> _抜粋_:
|---|

RDBMSでよくね?
本1冊ぐらい読んで判断してください
https://neo4j.com/book-graph-databases/
http://www.allthingsdistributed.com/2015/08/titan-graphdb-integration-in-dynamodb.html
In this way, graphs can scale to billions of vertices and edges, while allowing efficient queries and traversal of any subset of the graph with consistent low latency that doesn’t grow proportionally to the overall graph size. This is an important benefit for many use cases that involve accessing and traversing small subsets of a large graph. A concrete example is generating a product recommendation based on purchase interests of a user’s friends, where the relevant social connections are a small subset of the total network. Another example is for tracking inventory in a vast logistics system, where only a subset of its locations is relevant for a specific item.
https://www.sitepoint.com/why-you-should-use-neo4j-in-your-next-ruby-app/#comment-2689399402
Why is this great? Imagine a world with no foreign keys. Each entity in your database can have many relationships referring directly to other entities. If you want to explore the relationships there are no table or index scans, just a few connections to follow. This matches up well with the typical object model. It is more powerful, though, because Neo4j, while providing a lot of the database functionality that we expect, gives us tools to query for complex patterns in our data.

|---|

> _指示_:
(1) グラフデータベースの抜粋にある「本1冊ぐらい読んで判断してください」から「a specific item.」までの部分を、一字も変えずに書き写して返すこと。
(2) グラフデータベースの抜粋を、最後の文の後から先へ書き進めること。
この後の一覧は、グラフデータベースの抜粋とは関係がない。

> _資料_:
|---|

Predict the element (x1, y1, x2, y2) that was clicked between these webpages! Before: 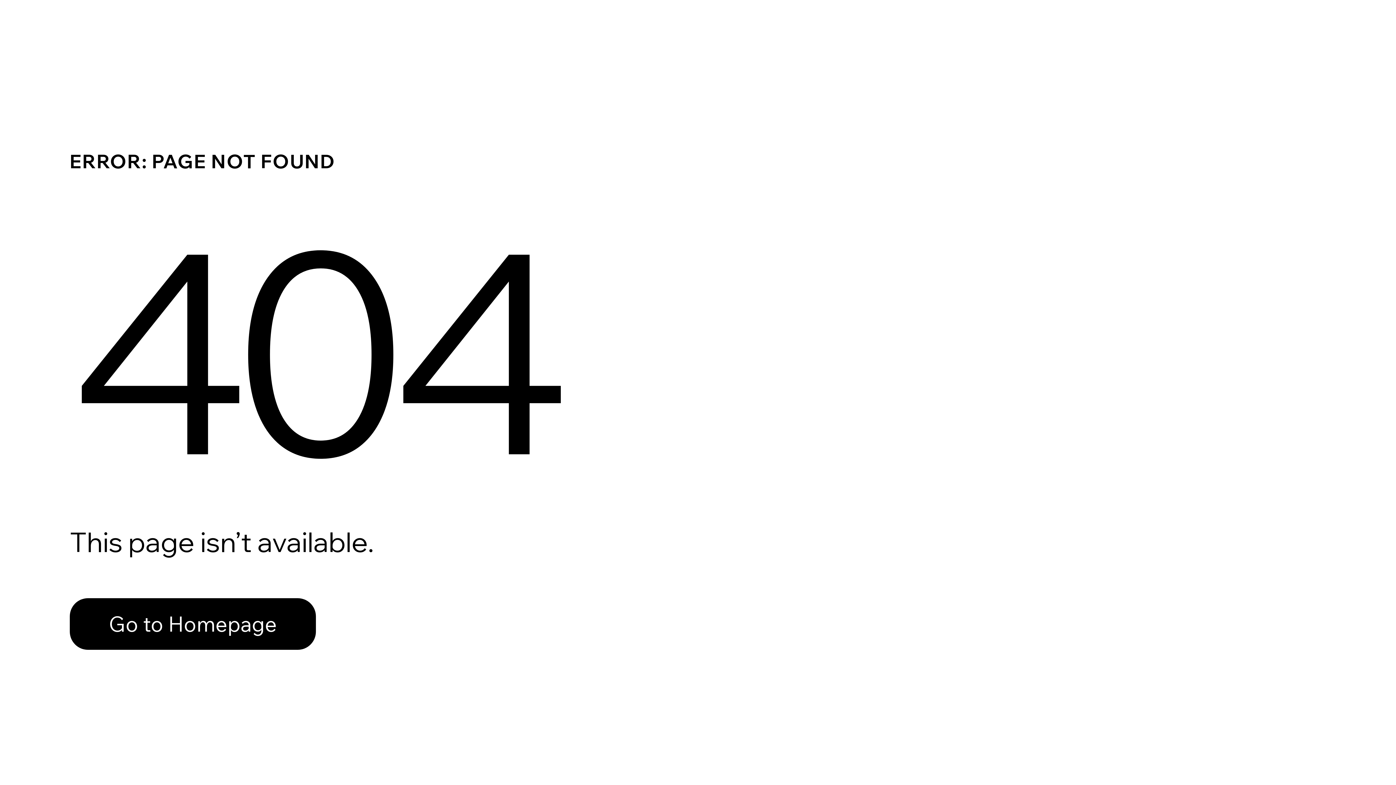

|---|

> _解答_:
(1)
本1冊ぐらい読んで判断してください
https://neo4j.com/book-graph-databases/
http://www.allthingsdistributed.com/2015/08/titan-graphdb-integration-in-dynamodb.html
In this way, graphs can scale to billions of vertices and edges, while allowing efficient queries and traversal of any subset of the graph with consistent low latency that doesn’t grow proportionally to the overall graph size. This is an important benefit for many use cases that involve accessing and traversing small subsets of a large graph. A concrete example is generating a product recommendation based on purchase interests of a user’s friends, where the relevant social connections are a small subset of the total network. Another example is for tracking inventory in a vast logistics system, where only a subset of its locations is relevant for a specific item.

(2)
My typical answer is that something like a database where you're doing logging of lots of repetitive data is usually a better fit for on RDMS (or even Mongo since you're wouldn't generally have foreign keys there). For a graph database obviously things that are already graphy are on the other side of the spectrum (e.g. social networks or hierarchical structures)
Another typical answer I've seen is that you'd want Neo4j for when your data has a lot of relationships. I've found, though, that relationships start coming from places that you don't expect when you have the ability to create them easily ;)
Neo4jと、Titanというグラフデータベースも簡単に調べた結果、Neo4jの方がいいと思った。 (もちろん用途によって選択肢は変わるでしょう)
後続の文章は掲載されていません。